Three Horizons Framework
Map today's business, tomorrow's bets and the future you want to invent — on one page.
What it is
The Three Horizons Framework is a strategic planning model that assists organizations in visualizing and managing innovation and change over time. It categorizes initiatives into three distinct horizons, each representing a different stage of development and a different relationship to the core business. Horizon 1 focuses on optimizing and extending the current core business, Horizon 2 on developing emerging opportunities that will provide new sources of growth, and Horizon 3 on exploring disruptive ideas for the long-term future. This framework provides a structured approach to thinking about how to manage present operations while simultaneously investing in future capabilities and transformations, ensuring sustained relevance and growth.
When to use it
- Long-term strategic planning and visioning.
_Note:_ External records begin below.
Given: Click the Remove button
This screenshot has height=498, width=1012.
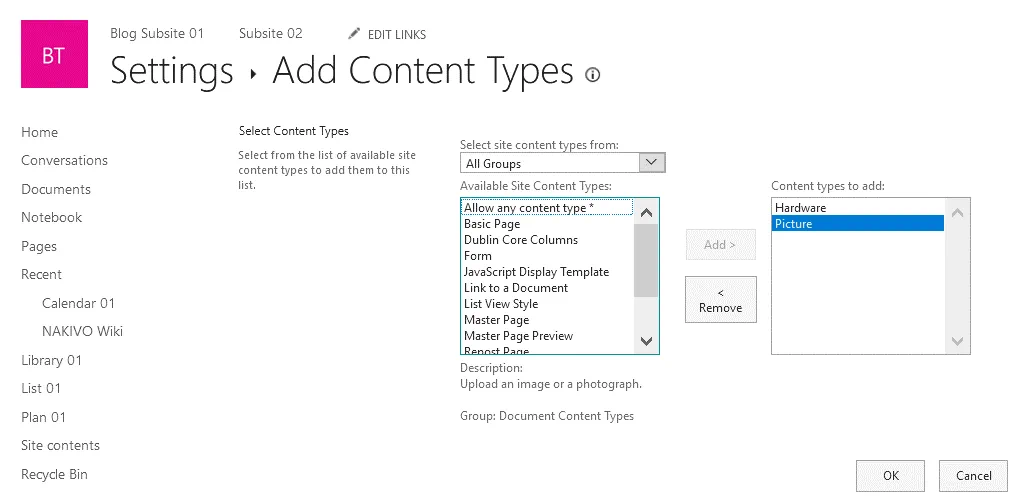Looking at the screenshot, I should [720, 299].
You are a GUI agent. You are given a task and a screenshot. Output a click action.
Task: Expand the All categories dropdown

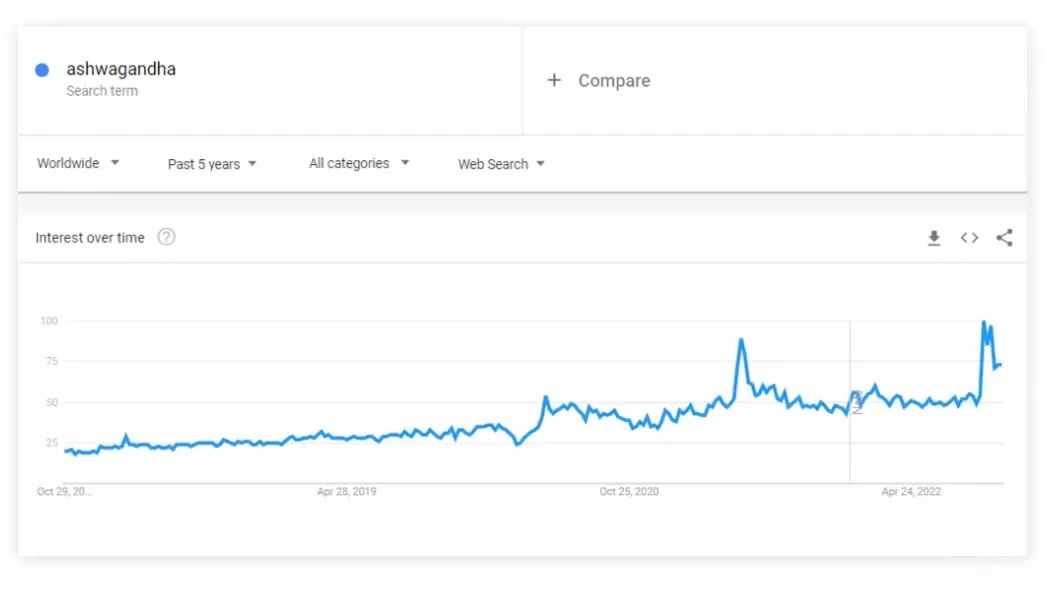[x=359, y=163]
- Portfolio management across different innovation stages.
- Balancing current operational demands with future growth initiatives.
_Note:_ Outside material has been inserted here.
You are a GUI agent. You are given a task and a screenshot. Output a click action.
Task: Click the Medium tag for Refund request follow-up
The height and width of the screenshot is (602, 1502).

- Identifying and nurturing disruptive innovations.
- Communicating strategic priorities across an organization.
- Sense-making under uncertainty and stress-testing current strategy against multiple futures.
How to use it
- 1
Define Horizon 1
- 2
Explore Horizon 2
- 3
Envision Horizon 3
- 4
Allocate Resources
- 5
Iterate and Review
Key concepts
Horizon 1
Focuses on optimizing and defending the current core business, emphasizing efficiency, profitability, and extending the life of existing products and services.
Horizon 2
Deals with emerging opportunities that will generate new growth and value in the near to medium term. These often bridge the gap between the present and the long-term future.
Horizon 3
Involves exploring disruptive ideas and potential breakthroughs that could redefine the business or market in the long term, often requiring significant experimentation and learning.
Innovation Portfolio
The collection of initiatives across all three horizons, managed as a balanced portfolio to ensure sustainable growth and adaptation.
Ambidexterity
The organizational ability to simultaneously manage the existing core business (exploitation) and explore new opportunities (exploration) across the horizons.
Common pitfalls
- Neglecting Horizon 3, leading to long-term irrelevance or disruption by competitors.
- Over-investing in Horizon 1, hindering exploration of new growth areas.
- Treating the horizons as rigid, isolated silos rather than interconnected stages of growth.
- Lack of clear criteria for moving initiatives between horizons.
- Failing to allocate sufficient resources and leadership attention to emerging Horizon 2 and 3 initiatives.